# [SOURCE DOCUMENT]
════════════════
Friday, August 25, 2006

A Smidge of Turmoil

I haven's posted for a few days because Tuesday night while we were in bed Teddy was having a particularly bad night lunging every time I moved and he bit me - pretty badly - on my pinky finger was where his mouth landed - and it's ended up getting quite infected and for the first time since I got him I actually went to the Emergency department (I didn't stay because the waiting was interminable) and I then went to my doctor's office to get a tetanus shot from the nurse and she made me stay to see a doctor who gave me a prescription for antibiotics.

So I spent a couple days torturing myself once again about why it is that I keep Teddy alive when he has absolutely not improved in the biting department in the year that I've had him and has maybe even gotten a bit worse - I've just gotten better at avoiding his mouth. I really think there's something neurologically wrong with him or just plain bad breeding because he just cannot handle external stimuli, and will cry out like as if someone has smacked him really hard when he steps on an extension cord that's on the floor, or when he steps on a rock - let alone trying to pet his back or cut his hair.

The nurse at the Clinic today severely remonstrated me for not "immediately getting rid of the dog that did this". I was like "yeah, whatever - I'm not going to do that". It really comes down to as simple as the fact that for some reason I don't see dogs as inanimate objects that aren't really alive anyway - I see them as being the same as humans and I don't think that if they're healthy in every other way that I have the right to take their life. For some reason I think that the decision has to be up to Teddy, and some of the time he still seems to be enjoying himself.

We're all going to be dead for such a long time. And there's already so much death happening around us. But when I'm having a bad day with him - the lessons that he is trying to teach me seem to be very hard to learn.
════════════════
# [TASK INSTRUCTIONS]
**a.** Answer these from the blog post:
(i) Where on the writer's hand did Teddy's bite land?
(ii) How long has the writer had Teddy?
(iii) What did the nurse at the Clinic say the writer should have done?
**b.** Please rewrite the stretch of the blog post from "Friday, August 25, 2006" through "prescription for antibiotics.", putting "emergency room" in place of "Emergency department".
The material after this point has nothing to do with the blog post.

# [STORED DATA]
════════════════
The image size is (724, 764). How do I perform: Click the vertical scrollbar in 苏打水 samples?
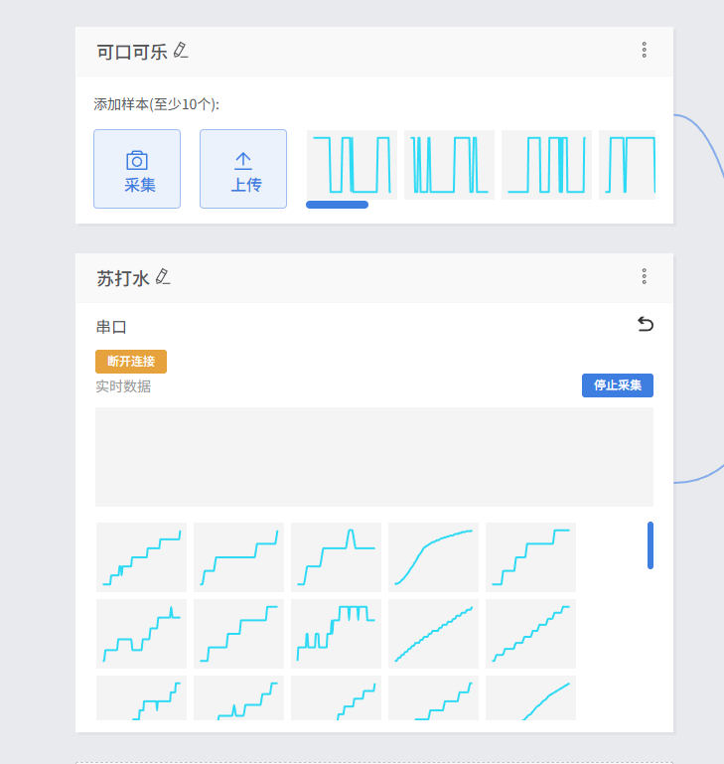pyautogui.click(x=651, y=545)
════════════════
# [ANSWERS GIVEN]
**a.**
(i) On the pinky finger.
(ii) A year.
(iii) Immediately gotten rid of the dog that did this.

**b.**
Friday, August 25, 2006

A Smidge of Turmoil

I haven's posted for a few days because Tuesday night while we were in bed Teddy was having a particularly bad night lunging every time I moved and he bit me - pretty badly - on my pinky finger was where his mouth landed - and it's ended up getting quite infected and for the first time since I got him I actually went to the emergency room (I didn't stay because the waiting was interminable) and I then went to my doctor's office to get a tetanus shot from the nurse and she made me stay to see a doctor who gave me a prescription for antibiotics.